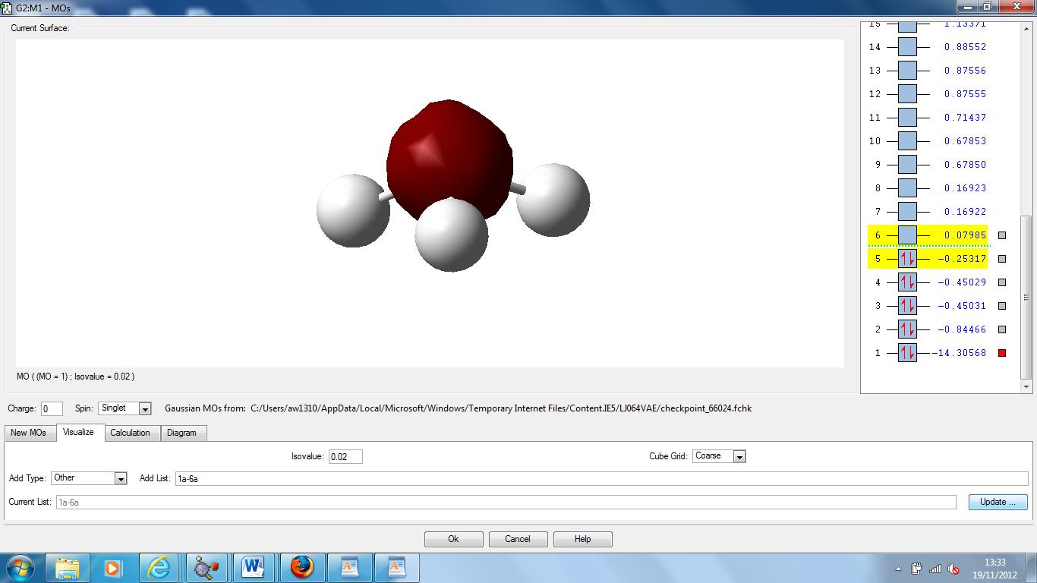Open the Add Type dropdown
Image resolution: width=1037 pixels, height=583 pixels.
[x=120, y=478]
...
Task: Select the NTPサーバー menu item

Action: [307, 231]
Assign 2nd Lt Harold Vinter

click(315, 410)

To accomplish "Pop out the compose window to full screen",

About this exercise = Extract exactly and only the lines above from the line containing "Task: Select the NTPサーバー menu item" through the line containing "out the compose", both end lines included.

Result below =
Task: Select the NTPサーバー menu item

Action: [307, 231]
Assign 2nd Lt Harold Vinter

click(315, 410)

To accomplish "Pop out the compose window to full screen",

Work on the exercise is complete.